For Executive Compensation Advice, JPMorgan Goes to the Top

Monday morning brought news that JPMorgan's (JPM) corporate directors are "wrestling" with how to ding top executives' compensation for a humiliating $5.5 billion trading loss "without drastically reducing the executives' take-home pay," according to the Wall Street Journal.

How to slash executive pay without paying executives less poses an obvious conundrum. But if anyone can figure it out, it will be JPMorgan's three-man Compensation & Management Development Committee. The trio, it turns out, has a great deal of firsthand experience when it comes to big pay packages.

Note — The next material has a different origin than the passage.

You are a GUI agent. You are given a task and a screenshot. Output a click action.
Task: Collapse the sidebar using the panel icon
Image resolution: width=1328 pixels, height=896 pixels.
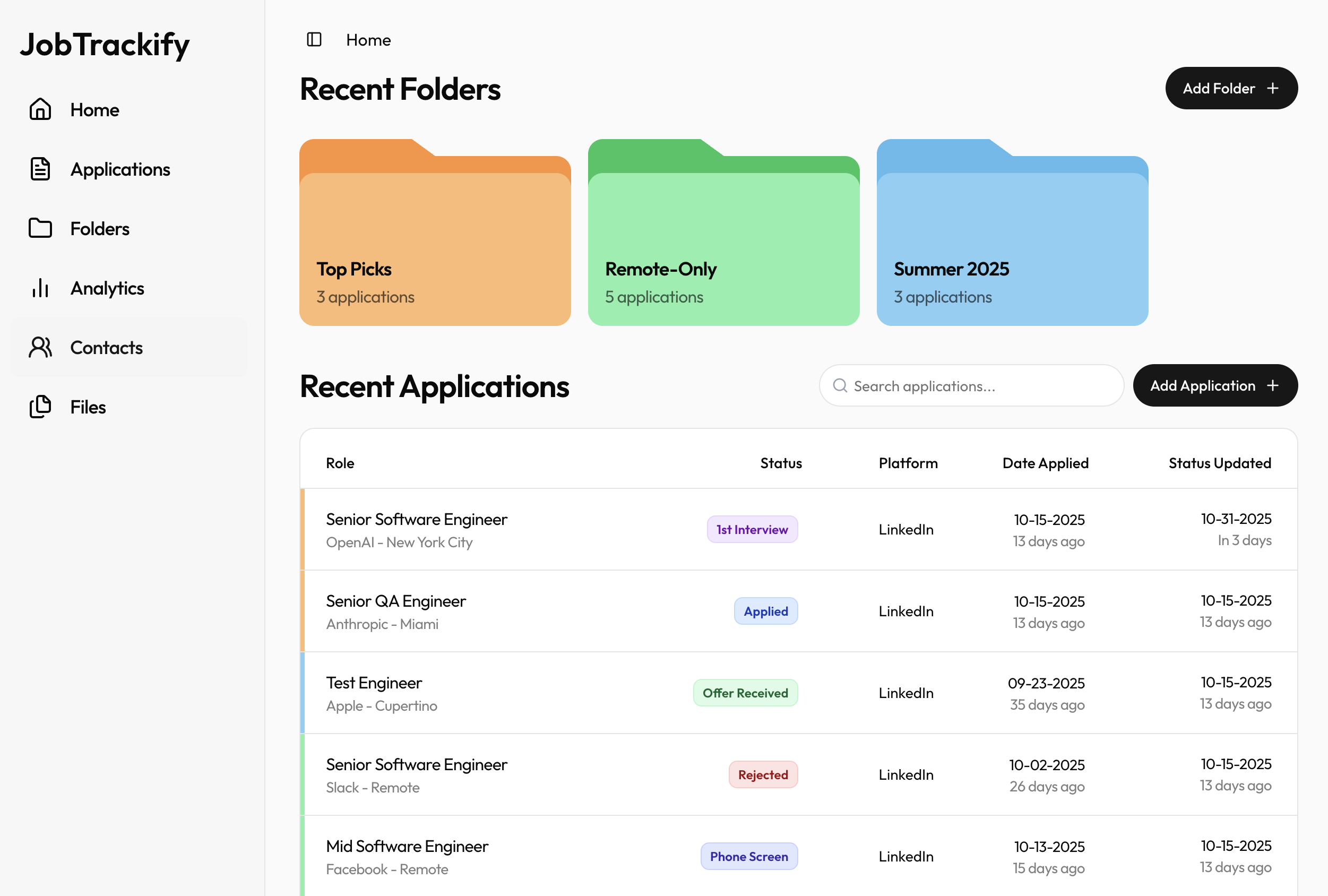click(314, 39)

The comp committee's chairman, Lee Raymond, is likely the most knowledgeable, having taken home a $321 million severance package from ExxonMobil in 2005, the second-largest of the last decade. That was on top of his $51.5 million annual pay for his final year on the job, a sum that was five times that of rival Chevron's CEO.

Adding further compensation experience is William Weldon, who retired from Johnson & Johnson with a $143.5 million package earlier this year, despite a tenure that included "a succession of product recalls, manufacturing problems and government inquiries," as the New York Times put it. Weldon's total pay for his last full year on the job: $26.8 million.

Rounding out the committee is NBC Universal Chief Steve Burke, who earned $23.7 million last year for running the jointly owned Comcast-GE entertainment company. That wasn't his best performance — in prior years, he's out-earned the CEO of Comcast, his boss — but at 54, he's got plenty of time to work himself into a higher pay grade.

Compared with the packages the comp committee has received, isn't Jamie Dimon's 2011 compensation of $20.8 million already punishment enough?